▸ **WORK TO COMPLETE**
Retrieve all lines below that have the string "list".

══ DATA FOR THIS TASK

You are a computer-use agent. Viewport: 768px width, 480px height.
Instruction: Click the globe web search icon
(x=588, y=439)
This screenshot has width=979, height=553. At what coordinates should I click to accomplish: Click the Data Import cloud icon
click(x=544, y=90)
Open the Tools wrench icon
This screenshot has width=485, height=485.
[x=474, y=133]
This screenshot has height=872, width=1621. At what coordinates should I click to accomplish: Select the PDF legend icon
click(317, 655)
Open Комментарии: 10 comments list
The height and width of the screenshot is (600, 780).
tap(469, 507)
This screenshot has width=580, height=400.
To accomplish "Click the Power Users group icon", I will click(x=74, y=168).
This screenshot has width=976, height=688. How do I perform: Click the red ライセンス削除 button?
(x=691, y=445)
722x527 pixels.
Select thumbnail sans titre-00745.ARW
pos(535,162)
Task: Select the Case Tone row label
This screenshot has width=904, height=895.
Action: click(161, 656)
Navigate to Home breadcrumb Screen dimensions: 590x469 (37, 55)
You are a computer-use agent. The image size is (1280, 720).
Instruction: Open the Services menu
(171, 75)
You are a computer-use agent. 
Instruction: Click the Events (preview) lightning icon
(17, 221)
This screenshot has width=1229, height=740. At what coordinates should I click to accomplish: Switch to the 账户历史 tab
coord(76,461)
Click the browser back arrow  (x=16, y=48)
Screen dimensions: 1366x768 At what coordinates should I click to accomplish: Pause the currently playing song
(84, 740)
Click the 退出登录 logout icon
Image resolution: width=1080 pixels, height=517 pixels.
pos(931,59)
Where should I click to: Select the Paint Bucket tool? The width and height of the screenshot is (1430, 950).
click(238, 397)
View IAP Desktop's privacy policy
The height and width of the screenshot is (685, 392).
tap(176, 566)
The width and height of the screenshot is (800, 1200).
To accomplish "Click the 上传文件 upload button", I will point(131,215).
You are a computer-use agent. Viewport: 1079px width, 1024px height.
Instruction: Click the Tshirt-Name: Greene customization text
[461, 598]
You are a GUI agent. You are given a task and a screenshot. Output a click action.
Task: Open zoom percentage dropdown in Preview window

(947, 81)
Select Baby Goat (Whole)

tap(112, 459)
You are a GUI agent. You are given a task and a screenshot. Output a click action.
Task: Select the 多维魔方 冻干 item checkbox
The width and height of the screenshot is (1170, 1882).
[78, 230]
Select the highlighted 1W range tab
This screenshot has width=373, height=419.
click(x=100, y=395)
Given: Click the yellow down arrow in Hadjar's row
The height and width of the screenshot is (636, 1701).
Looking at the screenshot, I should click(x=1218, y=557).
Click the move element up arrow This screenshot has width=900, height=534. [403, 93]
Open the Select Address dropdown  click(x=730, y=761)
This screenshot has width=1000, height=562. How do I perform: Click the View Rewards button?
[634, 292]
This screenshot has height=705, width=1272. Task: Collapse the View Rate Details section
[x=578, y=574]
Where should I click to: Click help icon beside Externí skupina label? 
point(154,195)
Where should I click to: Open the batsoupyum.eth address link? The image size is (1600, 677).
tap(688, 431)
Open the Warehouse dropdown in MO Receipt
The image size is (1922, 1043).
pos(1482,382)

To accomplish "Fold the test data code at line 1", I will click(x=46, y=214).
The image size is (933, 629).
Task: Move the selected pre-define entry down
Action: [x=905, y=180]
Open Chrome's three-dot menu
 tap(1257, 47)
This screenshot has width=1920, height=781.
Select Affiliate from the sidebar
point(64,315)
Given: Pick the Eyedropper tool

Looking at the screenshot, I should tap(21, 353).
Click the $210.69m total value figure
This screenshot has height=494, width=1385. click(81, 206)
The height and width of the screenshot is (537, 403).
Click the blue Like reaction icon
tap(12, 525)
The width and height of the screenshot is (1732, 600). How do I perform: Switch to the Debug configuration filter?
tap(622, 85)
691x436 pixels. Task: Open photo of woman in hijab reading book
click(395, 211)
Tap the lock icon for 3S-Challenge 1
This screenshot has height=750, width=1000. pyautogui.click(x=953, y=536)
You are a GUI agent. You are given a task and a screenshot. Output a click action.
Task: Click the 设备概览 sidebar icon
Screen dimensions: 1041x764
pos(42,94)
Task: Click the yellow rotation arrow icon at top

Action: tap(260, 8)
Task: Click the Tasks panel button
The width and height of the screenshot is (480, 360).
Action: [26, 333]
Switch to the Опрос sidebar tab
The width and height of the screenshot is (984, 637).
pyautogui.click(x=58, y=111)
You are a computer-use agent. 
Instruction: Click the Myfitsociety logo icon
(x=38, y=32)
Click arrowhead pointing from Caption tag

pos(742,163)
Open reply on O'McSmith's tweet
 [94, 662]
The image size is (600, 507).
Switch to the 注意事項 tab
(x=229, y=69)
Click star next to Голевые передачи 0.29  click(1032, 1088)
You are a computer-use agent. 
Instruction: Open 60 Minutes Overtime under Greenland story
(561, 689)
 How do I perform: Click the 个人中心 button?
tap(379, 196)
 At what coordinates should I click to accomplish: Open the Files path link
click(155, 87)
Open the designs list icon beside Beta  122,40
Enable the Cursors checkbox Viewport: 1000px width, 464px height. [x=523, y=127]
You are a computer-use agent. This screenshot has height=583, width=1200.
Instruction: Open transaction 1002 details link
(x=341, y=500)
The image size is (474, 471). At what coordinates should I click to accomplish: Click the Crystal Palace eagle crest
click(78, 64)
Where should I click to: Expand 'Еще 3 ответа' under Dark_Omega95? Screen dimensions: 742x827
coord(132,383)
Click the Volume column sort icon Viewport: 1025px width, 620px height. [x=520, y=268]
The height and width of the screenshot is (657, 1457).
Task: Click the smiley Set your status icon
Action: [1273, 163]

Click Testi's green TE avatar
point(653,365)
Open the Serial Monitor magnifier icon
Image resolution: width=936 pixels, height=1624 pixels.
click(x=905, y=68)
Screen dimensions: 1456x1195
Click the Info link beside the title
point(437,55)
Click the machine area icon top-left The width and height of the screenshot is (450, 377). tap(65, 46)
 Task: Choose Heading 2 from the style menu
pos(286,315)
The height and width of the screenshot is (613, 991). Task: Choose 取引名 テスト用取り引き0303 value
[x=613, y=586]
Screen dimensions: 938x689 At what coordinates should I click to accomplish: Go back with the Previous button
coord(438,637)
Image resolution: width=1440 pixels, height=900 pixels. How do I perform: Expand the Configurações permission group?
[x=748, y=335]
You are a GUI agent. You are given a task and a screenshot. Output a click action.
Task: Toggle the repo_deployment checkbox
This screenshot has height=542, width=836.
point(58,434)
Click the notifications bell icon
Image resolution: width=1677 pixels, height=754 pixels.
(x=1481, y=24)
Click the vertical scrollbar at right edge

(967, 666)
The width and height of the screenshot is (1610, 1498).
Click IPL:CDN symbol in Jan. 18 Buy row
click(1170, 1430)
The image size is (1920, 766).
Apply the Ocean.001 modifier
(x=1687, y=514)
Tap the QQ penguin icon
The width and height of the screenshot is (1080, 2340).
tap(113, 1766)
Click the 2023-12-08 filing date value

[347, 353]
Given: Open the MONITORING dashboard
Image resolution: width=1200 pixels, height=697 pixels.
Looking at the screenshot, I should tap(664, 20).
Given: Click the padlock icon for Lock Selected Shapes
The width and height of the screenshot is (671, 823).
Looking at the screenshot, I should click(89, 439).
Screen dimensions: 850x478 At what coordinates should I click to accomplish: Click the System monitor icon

════

▸ **TASK OUTPUT**
Open Комментарии: 10 comments list
Open the designs list icon beside Beta  122,40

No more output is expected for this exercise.